CHICAGO
THE label "Animal Care Certified" on egg cartons was supposed to assure egg buyers that hens were getting enough food, water and cage space to flap their wings. But after complaints by an animal welfare group that the labels were misleading consumers into thinking that hens were receiving indisputably humane care, the Federal Trade Commission approved a labeling change in late September.
"This is an important victory for animals and consumers," said Erica Meier, executive director of Compassion Over Killing, an animal welfare group in Washington that filed complaints two years ago with the trade commission and the Council of Better Business Bureaus over the old labels. "This allows consumers to make more informed buying choices," Ms. Meier said. "It is a step in the right direction for the egg industry."
The trade commission, while not making a formal decision on the dispute, encouraged the United Egg Producers, the trade group representing the $5.3 billion American egg industry, to alter the labels after the Better Business Bureaus recommended changes last year, said Mary K. Engle, associate director of the commission's division of advertising practices.
Ms. Meier said that the old label "implied that the animals were treated humanely, when they are not."
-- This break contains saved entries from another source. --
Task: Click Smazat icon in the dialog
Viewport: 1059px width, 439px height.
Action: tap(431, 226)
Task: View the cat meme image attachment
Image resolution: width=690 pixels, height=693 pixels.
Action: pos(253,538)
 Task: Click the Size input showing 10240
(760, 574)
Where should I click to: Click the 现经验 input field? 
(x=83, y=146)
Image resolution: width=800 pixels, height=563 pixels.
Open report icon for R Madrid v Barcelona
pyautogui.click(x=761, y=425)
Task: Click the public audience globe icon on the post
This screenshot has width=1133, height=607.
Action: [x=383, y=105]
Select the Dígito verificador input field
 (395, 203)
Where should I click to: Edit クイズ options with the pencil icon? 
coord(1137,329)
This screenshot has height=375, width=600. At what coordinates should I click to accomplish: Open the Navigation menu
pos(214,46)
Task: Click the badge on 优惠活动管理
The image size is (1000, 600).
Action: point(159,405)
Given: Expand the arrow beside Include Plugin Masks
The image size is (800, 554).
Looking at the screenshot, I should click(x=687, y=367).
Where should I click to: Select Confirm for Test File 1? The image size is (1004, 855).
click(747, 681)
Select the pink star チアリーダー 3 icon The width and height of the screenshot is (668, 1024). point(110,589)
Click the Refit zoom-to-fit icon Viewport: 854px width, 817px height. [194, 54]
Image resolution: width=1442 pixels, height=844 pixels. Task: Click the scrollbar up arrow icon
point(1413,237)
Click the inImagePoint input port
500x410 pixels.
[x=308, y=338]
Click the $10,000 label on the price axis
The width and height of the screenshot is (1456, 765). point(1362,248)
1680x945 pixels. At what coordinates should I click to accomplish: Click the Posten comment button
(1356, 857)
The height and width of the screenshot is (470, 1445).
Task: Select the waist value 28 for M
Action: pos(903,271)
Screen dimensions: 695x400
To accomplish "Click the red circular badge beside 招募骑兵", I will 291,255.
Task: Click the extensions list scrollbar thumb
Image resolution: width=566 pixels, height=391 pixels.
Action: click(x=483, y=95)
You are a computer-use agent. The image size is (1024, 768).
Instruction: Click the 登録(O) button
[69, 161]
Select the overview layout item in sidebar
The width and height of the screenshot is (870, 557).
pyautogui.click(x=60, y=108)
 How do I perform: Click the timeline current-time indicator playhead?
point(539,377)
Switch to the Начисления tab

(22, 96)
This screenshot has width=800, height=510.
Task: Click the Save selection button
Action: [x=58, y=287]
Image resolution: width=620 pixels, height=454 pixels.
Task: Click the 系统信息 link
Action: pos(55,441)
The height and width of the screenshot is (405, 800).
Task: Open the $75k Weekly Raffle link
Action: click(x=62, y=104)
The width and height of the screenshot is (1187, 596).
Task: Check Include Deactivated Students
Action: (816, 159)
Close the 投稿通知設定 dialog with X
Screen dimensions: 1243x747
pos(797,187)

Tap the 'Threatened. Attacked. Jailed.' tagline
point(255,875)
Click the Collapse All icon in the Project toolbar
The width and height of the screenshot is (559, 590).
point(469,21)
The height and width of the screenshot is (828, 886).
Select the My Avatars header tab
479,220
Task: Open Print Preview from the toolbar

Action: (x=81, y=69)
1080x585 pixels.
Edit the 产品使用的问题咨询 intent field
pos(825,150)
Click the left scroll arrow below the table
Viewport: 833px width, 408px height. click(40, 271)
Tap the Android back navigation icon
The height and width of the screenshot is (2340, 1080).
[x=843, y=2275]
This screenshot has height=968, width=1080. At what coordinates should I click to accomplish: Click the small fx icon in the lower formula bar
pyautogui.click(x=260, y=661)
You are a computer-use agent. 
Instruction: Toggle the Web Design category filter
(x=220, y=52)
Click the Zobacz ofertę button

Egg-laying hens, she said, are the most abused animals in modern agriculture. They spend up to two years crowded together in cages with little room to move or spread their wings. To prevent the hens from pecking each other, parts of their beaks are sliced off, "without pain relief," she said.
And unlike household pets like dogs and cats, or other agricultural animals like hogs and cows, "pretty much from birth to death, egg-laying hens, as well as chickens raised for slaughter, have virtually no legal protection," Ms. Meier said.
Mitch Head, a spokesman for United Egg Producers, said he disagreed that the old labeling was misleading but said the association decided to make the change because the trade commission's review had become "a purgatory" for the egg producers and was hurting business.
United Egg Producers has consistently disputed that hens are mistreated. Mr. Head said a national consumer survey done by the producers showed that consumers did not think the label was misleading.
The issue of the Animal Care Certified labeling began in 2002, when the United Egg Producers established a panel of independent scientists to study the conditions under which egg-laying hens were raised. The scientists looked at cage space, food, water and how the hens were transported, among other factors.
The panel, headed by Jeffrey Armstrong, dean of agriculture and natural resources at Michigan State University, came up that year with a set of guidelines. Producers who followed the guidelines could place the Animal Care Certified seal on their egg cartons. Producers submit monthly compliance reports and are audited annually, usually by staff members of the United States Agriculture Department.
Mr. Head said the animal welfare groups' battle against egg producers could cost consumers money. The groups are pushing for eggs to be produced in a cage-free or free-roaming environment. Eggs produced under those conditions cost about $3 a dozen, about three times what eggs produced by conventionally caged chickens cost. Some 98 percent of the eggs that are sold in the United States are cage-produced, Mr. Head said.
"Right now consumers are voting with their pocketbooks," Mr. Head said. "If Americans are forced to pay three times as much for eggs, many of them will be forced out of having that cheap source of protein and vitamins."
The label change could affect retailers as well. Animal welfare groups have been pushing for retailers to stop selling eggs produced from birds confined to so-called battery cages, which severely restrict hens' movement.
Compassion Over Killing and the Humane Society of the United States recently singled out the Trader Joe's food stores, accusing the company of hiding behind the Animal Care Certified program. The company says it does not include that seal on its private-label packaging but has defended its use of eggs produced by battery-caged chickens by saying it buys eggs only from Animal Care Certified companies.
Alison Mochizuki, a spokeswoman for Trader Joe's, declined to comment.